_ABOUT THIS EXERCISE_: Could you copy the lines below exactly, leaving none out?

_SOURCE RECORDS_:
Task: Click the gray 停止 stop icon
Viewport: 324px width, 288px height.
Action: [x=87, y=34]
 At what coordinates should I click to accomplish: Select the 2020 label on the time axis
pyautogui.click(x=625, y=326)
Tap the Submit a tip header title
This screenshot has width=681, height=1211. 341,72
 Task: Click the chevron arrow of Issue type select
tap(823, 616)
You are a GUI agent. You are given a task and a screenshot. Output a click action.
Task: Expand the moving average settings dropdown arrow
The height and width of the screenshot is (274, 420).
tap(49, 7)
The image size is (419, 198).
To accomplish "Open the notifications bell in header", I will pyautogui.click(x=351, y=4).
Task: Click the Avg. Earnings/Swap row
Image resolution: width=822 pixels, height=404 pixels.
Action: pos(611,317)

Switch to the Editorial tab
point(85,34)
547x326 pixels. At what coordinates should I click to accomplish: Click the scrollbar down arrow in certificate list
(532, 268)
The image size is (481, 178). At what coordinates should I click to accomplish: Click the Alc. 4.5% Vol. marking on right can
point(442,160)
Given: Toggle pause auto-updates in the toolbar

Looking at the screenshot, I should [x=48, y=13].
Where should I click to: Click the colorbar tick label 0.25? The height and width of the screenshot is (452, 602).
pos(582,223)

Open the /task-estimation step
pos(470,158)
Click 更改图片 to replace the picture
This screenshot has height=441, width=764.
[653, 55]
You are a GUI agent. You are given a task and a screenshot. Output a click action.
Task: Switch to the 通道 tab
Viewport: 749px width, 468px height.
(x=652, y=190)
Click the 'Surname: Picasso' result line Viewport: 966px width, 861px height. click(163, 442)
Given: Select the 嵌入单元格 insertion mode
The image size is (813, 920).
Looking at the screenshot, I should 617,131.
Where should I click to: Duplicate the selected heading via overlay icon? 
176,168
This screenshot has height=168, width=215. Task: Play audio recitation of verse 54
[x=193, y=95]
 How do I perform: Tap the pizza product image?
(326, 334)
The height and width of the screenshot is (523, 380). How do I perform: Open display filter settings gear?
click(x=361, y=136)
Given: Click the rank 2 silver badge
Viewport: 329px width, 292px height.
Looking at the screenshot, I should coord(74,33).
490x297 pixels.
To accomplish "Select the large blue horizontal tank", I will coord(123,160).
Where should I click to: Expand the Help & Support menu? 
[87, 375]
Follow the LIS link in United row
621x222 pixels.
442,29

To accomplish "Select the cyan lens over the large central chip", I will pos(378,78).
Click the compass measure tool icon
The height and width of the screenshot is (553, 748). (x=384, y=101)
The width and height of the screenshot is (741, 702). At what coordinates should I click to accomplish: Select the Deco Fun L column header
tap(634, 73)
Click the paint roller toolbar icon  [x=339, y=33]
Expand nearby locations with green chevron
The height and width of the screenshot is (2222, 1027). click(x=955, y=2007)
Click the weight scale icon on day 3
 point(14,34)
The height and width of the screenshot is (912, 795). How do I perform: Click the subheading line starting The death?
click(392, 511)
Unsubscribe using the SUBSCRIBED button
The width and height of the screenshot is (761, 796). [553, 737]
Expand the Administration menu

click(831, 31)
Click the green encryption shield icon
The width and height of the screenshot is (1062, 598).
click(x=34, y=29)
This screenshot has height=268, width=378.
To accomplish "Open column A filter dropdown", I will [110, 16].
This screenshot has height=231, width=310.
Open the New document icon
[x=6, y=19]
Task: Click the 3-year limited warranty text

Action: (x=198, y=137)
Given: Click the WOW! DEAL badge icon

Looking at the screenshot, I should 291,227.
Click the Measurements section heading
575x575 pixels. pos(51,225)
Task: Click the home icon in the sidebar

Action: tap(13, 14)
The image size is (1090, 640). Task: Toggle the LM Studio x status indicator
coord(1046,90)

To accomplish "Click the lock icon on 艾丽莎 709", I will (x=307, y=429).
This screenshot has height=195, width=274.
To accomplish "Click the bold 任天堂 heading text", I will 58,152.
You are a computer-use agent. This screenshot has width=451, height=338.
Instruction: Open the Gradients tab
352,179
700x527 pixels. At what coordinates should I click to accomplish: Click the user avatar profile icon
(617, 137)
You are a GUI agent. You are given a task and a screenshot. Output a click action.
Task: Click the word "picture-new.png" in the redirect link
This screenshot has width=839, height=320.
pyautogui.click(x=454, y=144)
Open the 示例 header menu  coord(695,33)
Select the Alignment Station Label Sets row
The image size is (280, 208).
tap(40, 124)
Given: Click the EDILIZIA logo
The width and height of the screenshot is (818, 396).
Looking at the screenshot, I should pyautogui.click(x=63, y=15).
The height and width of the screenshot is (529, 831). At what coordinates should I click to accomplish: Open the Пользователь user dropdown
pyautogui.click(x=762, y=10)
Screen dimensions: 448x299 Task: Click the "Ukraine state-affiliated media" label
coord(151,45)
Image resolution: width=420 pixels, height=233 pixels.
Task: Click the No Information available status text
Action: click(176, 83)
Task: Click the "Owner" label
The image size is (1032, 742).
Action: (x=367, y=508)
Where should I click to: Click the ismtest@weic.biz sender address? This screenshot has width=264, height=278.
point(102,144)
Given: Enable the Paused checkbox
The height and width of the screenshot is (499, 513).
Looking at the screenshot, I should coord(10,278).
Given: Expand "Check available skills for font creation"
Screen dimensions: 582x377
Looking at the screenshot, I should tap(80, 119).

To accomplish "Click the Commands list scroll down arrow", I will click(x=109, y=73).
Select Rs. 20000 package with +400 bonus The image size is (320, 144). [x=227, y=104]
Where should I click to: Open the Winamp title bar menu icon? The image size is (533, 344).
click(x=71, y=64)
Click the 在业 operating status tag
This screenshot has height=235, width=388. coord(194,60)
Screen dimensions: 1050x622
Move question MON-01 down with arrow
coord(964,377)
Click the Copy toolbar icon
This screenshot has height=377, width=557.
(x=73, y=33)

_RESPONSE_:
Task: Click the gray 停止 stop icon
Viewport: 324px width, 288px height.
Action: [x=87, y=34]
 At what coordinates should I click to accomplish: Select the 2020 label on the time axis
pyautogui.click(x=625, y=326)
Tap the Submit a tip header title
This screenshot has width=681, height=1211. 341,72
 Task: Click the chevron arrow of Issue type select
tap(823, 616)
You are a GUI agent. You are given a task and a screenshot. Output a click action.
Task: Expand the moving average settings dropdown arrow
The height and width of the screenshot is (274, 420).
tap(49, 7)
The image size is (419, 198).
To accomplish "Open the notifications bell in header", I will pyautogui.click(x=351, y=4).
Task: Click the Avg. Earnings/Swap row
Image resolution: width=822 pixels, height=404 pixels.
Action: pos(611,317)

Switch to the Editorial tab
point(85,34)
547x326 pixels. At what coordinates should I click to accomplish: Click the scrollbar down arrow in certificate list
(532, 268)
The image size is (481, 178). At what coordinates should I click to accomplish: Click the Alc. 4.5% Vol. marking on right can
point(442,160)
Given: Toggle pause auto-updates in the toolbar

Looking at the screenshot, I should [x=48, y=13].
Where should I click to: Click the colorbar tick label 0.25? The height and width of the screenshot is (452, 602).
pos(582,223)

Open the /task-estimation step
pos(470,158)
Click 更改图片 to replace the picture
This screenshot has height=441, width=764.
[653, 55]
You are a GUI agent. You are given a task and a screenshot. Output a click action.
Task: Switch to the 通道 tab
Viewport: 749px width, 468px height.
(x=652, y=190)
Click the 'Surname: Picasso' result line Viewport: 966px width, 861px height. click(163, 442)
Given: Select the 嵌入单元格 insertion mode
The image size is (813, 920).
Looking at the screenshot, I should 617,131.
Where should I click to: Duplicate the selected heading via overlay icon? 
176,168
This screenshot has height=168, width=215. Task: Play audio recitation of verse 54
[x=193, y=95]
 How do I perform: Tap the pizza product image?
(326, 334)
The height and width of the screenshot is (523, 380). How do I perform: Open display filter settings gear?
click(x=361, y=136)
Given: Click the rank 2 silver badge
Viewport: 329px width, 292px height.
Looking at the screenshot, I should coord(74,33).
490x297 pixels.
To accomplish "Select the large blue horizontal tank", I will coord(123,160).
Where should I click to: Expand the Help & Support menu? 
[87, 375]
Follow the LIS link in United row
621x222 pixels.
442,29

To accomplish "Select the cyan lens over the large central chip", I will pos(378,78).
Click the compass measure tool icon
The height and width of the screenshot is (553, 748). (x=384, y=101)
The width and height of the screenshot is (741, 702). At what coordinates should I click to accomplish: Select the Deco Fun L column header
tap(634, 73)
Click the paint roller toolbar icon  [x=339, y=33]
Expand nearby locations with green chevron
The height and width of the screenshot is (2222, 1027). click(x=955, y=2007)
Click the weight scale icon on day 3
 point(14,34)
The height and width of the screenshot is (912, 795). How do I perform: Click the subheading line starting The death?
click(392, 511)
Unsubscribe using the SUBSCRIBED button
The width and height of the screenshot is (761, 796). [553, 737]
Expand the Administration menu

click(831, 31)
Click the green encryption shield icon
The width and height of the screenshot is (1062, 598).
click(x=34, y=29)
This screenshot has height=268, width=378.
To accomplish "Open column A filter dropdown", I will [110, 16].
This screenshot has height=231, width=310.
Open the New document icon
[x=6, y=19]
Task: Click the 3-year limited warranty text

Action: (x=198, y=137)
Given: Click the WOW! DEAL badge icon

Looking at the screenshot, I should 291,227.
Click the Measurements section heading
575x575 pixels. pos(51,225)
Task: Click the home icon in the sidebar

Action: tap(13, 14)
The image size is (1090, 640). Task: Toggle the LM Studio x status indicator
coord(1046,90)

To accomplish "Click the lock icon on 艾丽莎 709", I will (x=307, y=429).
This screenshot has height=195, width=274.
To accomplish "Click the bold 任天堂 heading text", I will 58,152.
You are a computer-use agent. This screenshot has width=451, height=338.
Instruction: Open the Gradients tab
352,179
700x527 pixels. At what coordinates should I click to accomplish: Click the user avatar profile icon
(617, 137)
You are a GUI agent. You are given a task and a screenshot. Output a click action.
Task: Click the word "picture-new.png" in the redirect link
This screenshot has width=839, height=320.
pyautogui.click(x=454, y=144)
Open the 示例 header menu  coord(695,33)
Select the Alignment Station Label Sets row
The image size is (280, 208).
tap(40, 124)
Given: Click the EDILIZIA logo
The width and height of the screenshot is (818, 396).
Looking at the screenshot, I should pyautogui.click(x=63, y=15).
The height and width of the screenshot is (529, 831). At what coordinates should I click to accomplish: Open the Пользователь user dropdown
pyautogui.click(x=762, y=10)
Screen dimensions: 448x299 Task: Click the "Ukraine state-affiliated media" label
coord(151,45)
Image resolution: width=420 pixels, height=233 pixels.
Task: Click the No Information available status text
Action: click(176, 83)
Task: Click the "Owner" label
The image size is (1032, 742).
Action: (x=367, y=508)
Where should I click to: Click the ismtest@weic.biz sender address? This screenshot has width=264, height=278.
point(102,144)
Given: Enable the Paused checkbox
The height and width of the screenshot is (499, 513).
Looking at the screenshot, I should coord(10,278).
Given: Expand "Check available skills for font creation"
Screen dimensions: 582x377
Looking at the screenshot, I should tap(80, 119).

To accomplish "Click the Commands list scroll down arrow", I will click(x=109, y=73).
Select Rs. 20000 package with +400 bonus The image size is (320, 144). [x=227, y=104]
Where should I click to: Open the Winamp title bar menu icon? The image size is (533, 344).
click(x=71, y=64)
Click the 在业 operating status tag
This screenshot has height=235, width=388. coord(194,60)
Screen dimensions: 1050x622
Move question MON-01 down with arrow
coord(964,377)
Click the Copy toolbar icon
This screenshot has height=377, width=557.
(x=73, y=33)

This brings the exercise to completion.